Continue the history of the radio station that signed on as KSON, picking up right after its final sentence.

_Selected extract:_
====
The station signed on in 1947 as KSON. KSON used a 250-watt RCA transmitter with a tower that was 250 feet tall. The station was owned and operated by Fred Rebal.

Through the 1960s, 1970s and 1980s, KSON was a country music station, mostly simulcast with KSON-FM (97.3 FM, now on 103.7 FM). In 1985, KSON-AM-FM were acquired by Jefferson Pilot Broadcasting. On July 24, 1996, the AM station's format was changed to children's radio as KDDZ, with the call sign standing for "Kids." It started as a KidStar Radio Network affiliate; that network was short-lived and closed on February 14, 1997. A year later the station gave children's radio another try with Radio Disney in late January 1998, which lasted until July 1, 2003.

During a heavy rain and wind storm near the end of December 2004, approximately half of the radio antenna tower collapsed and fell, leaving the tower at a height of about 200 feet. It had been 442 feet tall.

Later, KNSN was a gospel music radio station, having that format from January 2007 until July 2007. The station was sold to Multicultural Broadcasting Inc., owned by Arthur Liu, on June 1, 2009. In the early 2000s, it shifted to a Spanish-language Christian radio format.
====
_Data for review:_
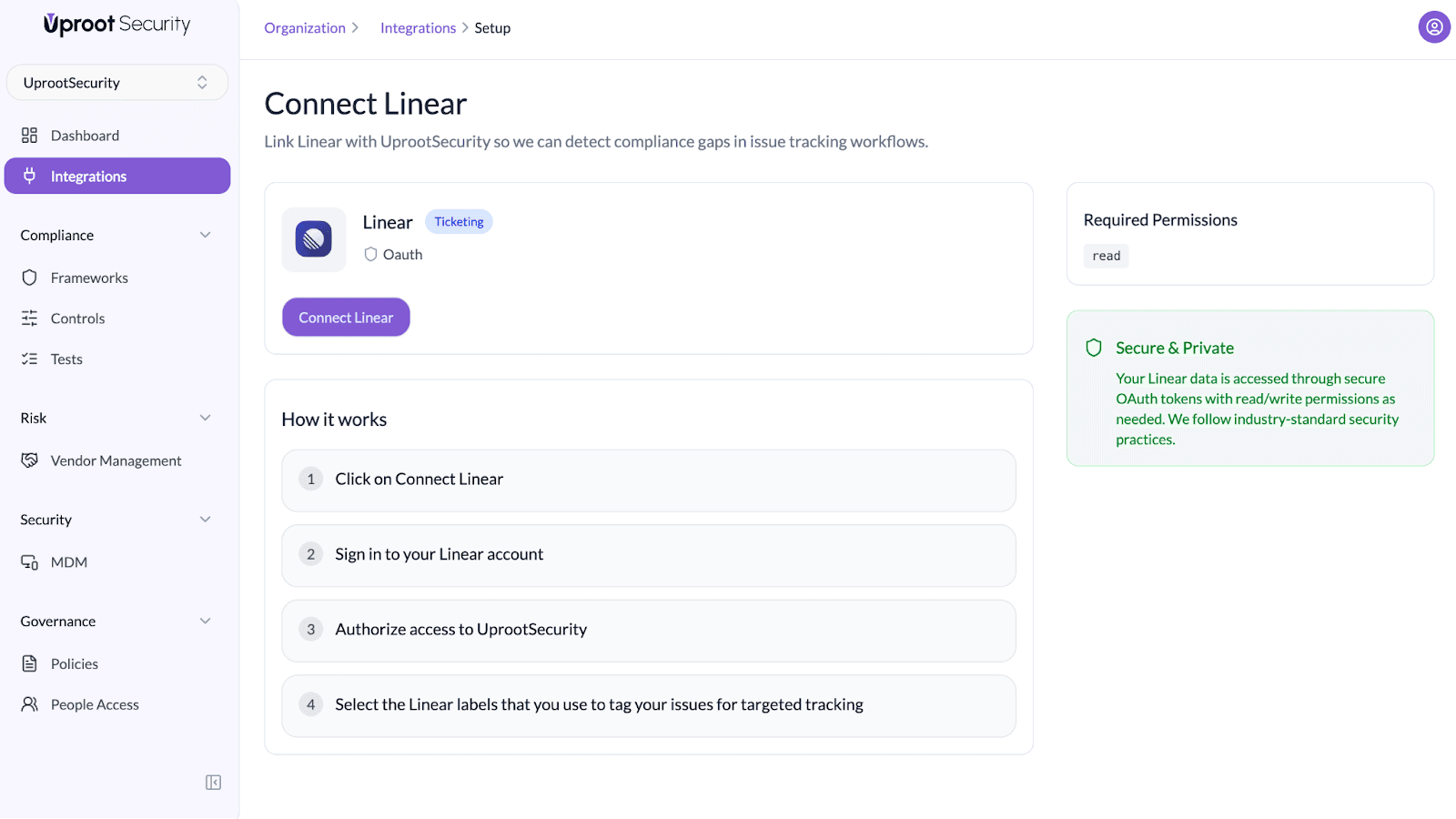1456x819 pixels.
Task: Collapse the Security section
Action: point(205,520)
====
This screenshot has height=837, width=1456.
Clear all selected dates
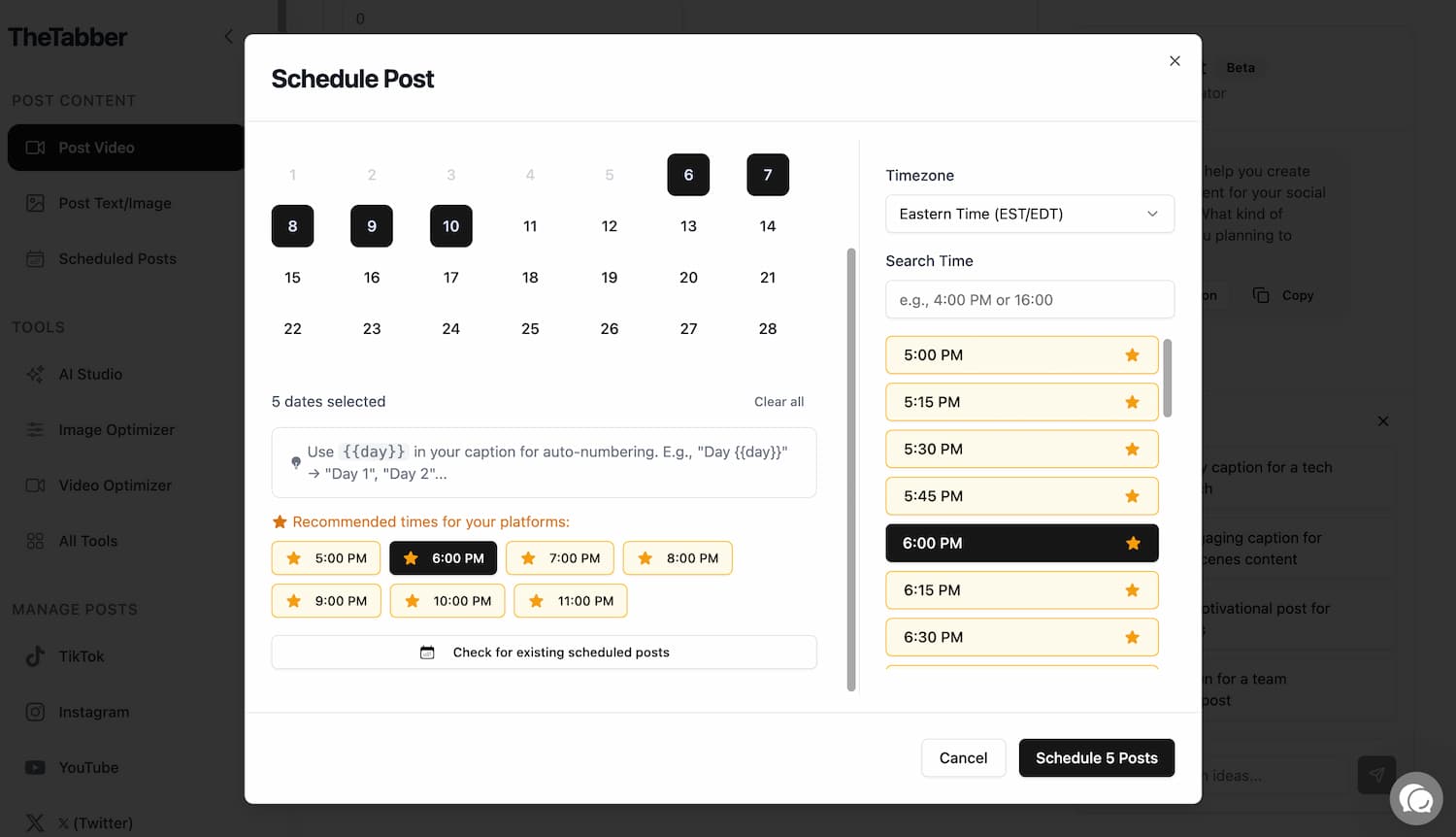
====
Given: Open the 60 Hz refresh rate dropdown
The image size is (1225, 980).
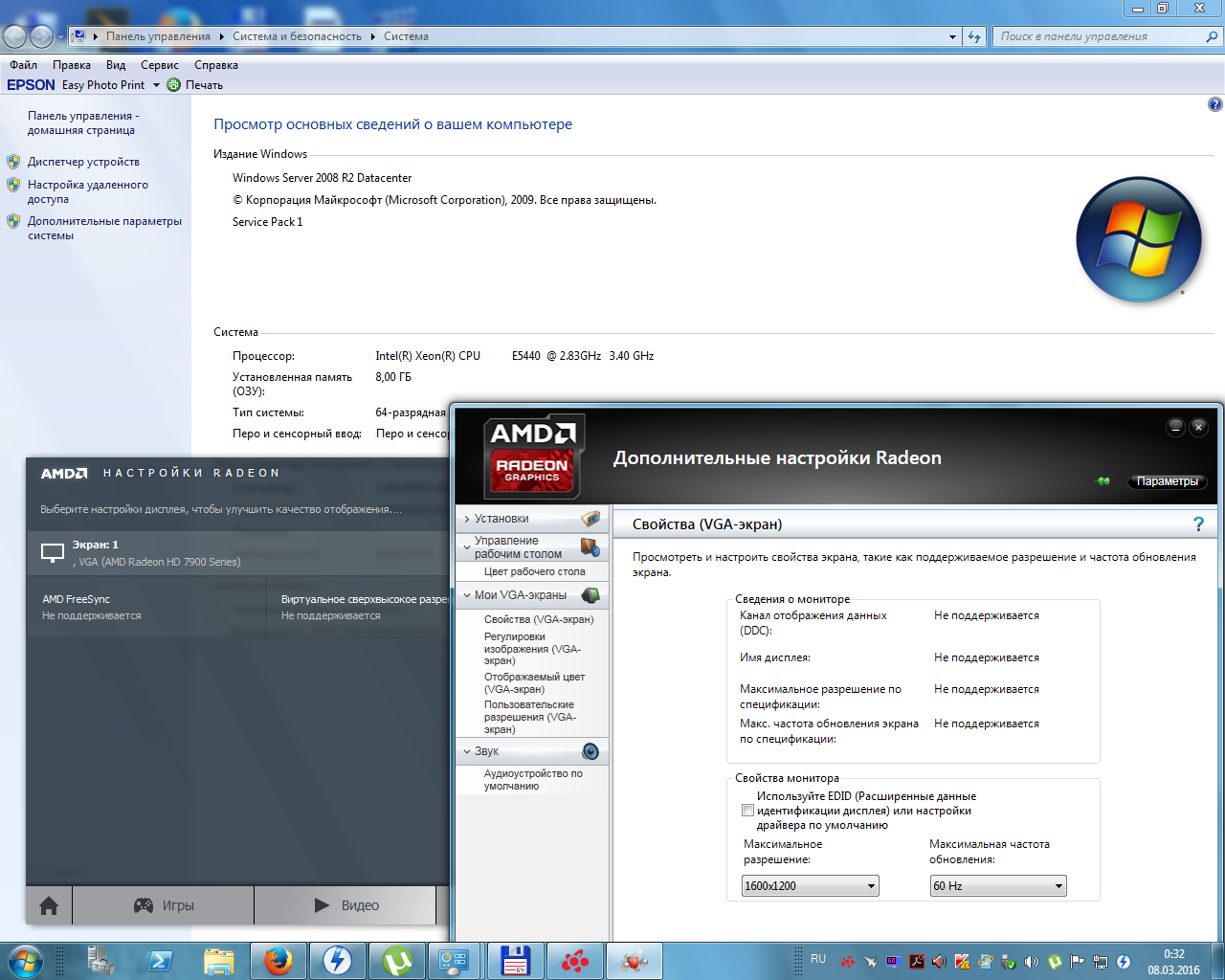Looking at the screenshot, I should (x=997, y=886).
====
_Response:_
On May 22, 2014, Crawford Broadcasting announced it would acquire KNSN for $1.5 million through licensee Kiertron, Inc. The sale was consummated on July 25, 2014, with the Spanish
Christian programming shifting to 1040 KURS. KNSN went silent in late July 2014 in preparation for a new format under Crawford Broadcasting ownership. KNSN returned to air on September 29, 2014. The format ended up being the previous religious format, this time in English. It is mostly a simulcast of co-owned KBRT in Costa Mesa.

In 2017, a 15-watt FM translator station was added, 103.3 MHz K277DG. It shares the same broadcast tower as the AM signal. The translator is often cut off as distant station KRUZ in Santa Barbara, the dominant station at 103.3, often hashes out K277DG's signal in tropospheric ducting.